__RIGHE ESTRATTE__:

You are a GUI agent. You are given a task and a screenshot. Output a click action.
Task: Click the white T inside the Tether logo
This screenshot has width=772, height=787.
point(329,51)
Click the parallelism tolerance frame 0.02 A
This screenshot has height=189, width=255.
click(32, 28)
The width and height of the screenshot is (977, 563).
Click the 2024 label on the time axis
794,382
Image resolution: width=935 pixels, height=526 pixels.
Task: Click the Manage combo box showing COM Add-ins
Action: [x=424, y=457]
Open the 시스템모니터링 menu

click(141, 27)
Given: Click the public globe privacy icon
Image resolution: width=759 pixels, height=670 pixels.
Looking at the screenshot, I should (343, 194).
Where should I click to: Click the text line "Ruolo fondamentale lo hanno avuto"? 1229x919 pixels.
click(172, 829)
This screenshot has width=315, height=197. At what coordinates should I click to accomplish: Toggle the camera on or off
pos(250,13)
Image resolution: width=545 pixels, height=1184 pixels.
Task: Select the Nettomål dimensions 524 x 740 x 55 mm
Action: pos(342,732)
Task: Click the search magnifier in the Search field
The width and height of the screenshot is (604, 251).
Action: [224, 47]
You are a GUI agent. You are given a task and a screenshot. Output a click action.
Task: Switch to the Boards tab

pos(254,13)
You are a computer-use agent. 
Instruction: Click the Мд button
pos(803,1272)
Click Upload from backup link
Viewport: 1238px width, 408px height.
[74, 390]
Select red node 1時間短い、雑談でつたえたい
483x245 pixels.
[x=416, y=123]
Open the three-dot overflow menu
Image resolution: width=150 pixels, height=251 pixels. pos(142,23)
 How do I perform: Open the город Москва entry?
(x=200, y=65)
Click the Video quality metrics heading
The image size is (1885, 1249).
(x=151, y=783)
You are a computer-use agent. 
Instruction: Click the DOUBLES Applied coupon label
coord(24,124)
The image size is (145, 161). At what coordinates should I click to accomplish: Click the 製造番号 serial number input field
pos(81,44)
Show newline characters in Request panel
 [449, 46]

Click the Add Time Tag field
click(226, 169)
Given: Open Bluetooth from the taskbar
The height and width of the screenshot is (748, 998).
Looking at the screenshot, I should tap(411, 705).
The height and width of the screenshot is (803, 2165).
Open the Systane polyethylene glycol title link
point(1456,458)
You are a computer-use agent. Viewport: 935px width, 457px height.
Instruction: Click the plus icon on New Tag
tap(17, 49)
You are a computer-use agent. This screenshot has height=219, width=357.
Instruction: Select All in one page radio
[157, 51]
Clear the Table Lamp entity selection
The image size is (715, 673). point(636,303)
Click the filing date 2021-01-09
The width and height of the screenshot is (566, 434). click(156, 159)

__COMPITO SCRITTO__: Ricopia senza alcuna modifica le righe a partire dalla prima e fino alla riga che contiene "coord(24,124)", compresa quest'ultima.

__RISPOSTA COMPLETA__:
You are a GUI agent. You are given a task and a screenshot. Output a click action.
Task: Click the white T inside the Tether logo
This screenshot has width=772, height=787.
point(329,51)
Click the parallelism tolerance frame 0.02 A
This screenshot has height=189, width=255.
click(32, 28)
The width and height of the screenshot is (977, 563).
Click the 2024 label on the time axis
794,382
Image resolution: width=935 pixels, height=526 pixels.
Task: Click the Manage combo box showing COM Add-ins
Action: [x=424, y=457]
Open the 시스템모니터링 menu

click(141, 27)
Given: Click the public globe privacy icon
Image resolution: width=759 pixels, height=670 pixels.
Looking at the screenshot, I should (343, 194).
Where should I click to: Click the text line "Ruolo fondamentale lo hanno avuto"? 1229x919 pixels.
click(172, 829)
This screenshot has width=315, height=197. At what coordinates should I click to accomplish: Toggle the camera on or off
pos(250,13)
Image resolution: width=545 pixels, height=1184 pixels.
Task: Select the Nettomål dimensions 524 x 740 x 55 mm
Action: pos(342,732)
Task: Click the search magnifier in the Search field
The width and height of the screenshot is (604, 251).
Action: [224, 47]
You are a GUI agent. You are given a task and a screenshot. Output a click action.
Task: Switch to the Boards tab

pos(254,13)
You are a computer-use agent. 
Instruction: Click the Мд button
pos(803,1272)
Click Upload from backup link
Viewport: 1238px width, 408px height.
[74, 390]
Select red node 1時間短い、雑談でつたえたい
483x245 pixels.
[x=416, y=123]
Open the three-dot overflow menu
Image resolution: width=150 pixels, height=251 pixels. pos(142,23)
 How do I perform: Open the город Москва entry?
(x=200, y=65)
Click the Video quality metrics heading
The image size is (1885, 1249).
(x=151, y=783)
You are a computer-use agent. 
Instruction: Click the DOUBLES Applied coupon label
coord(24,124)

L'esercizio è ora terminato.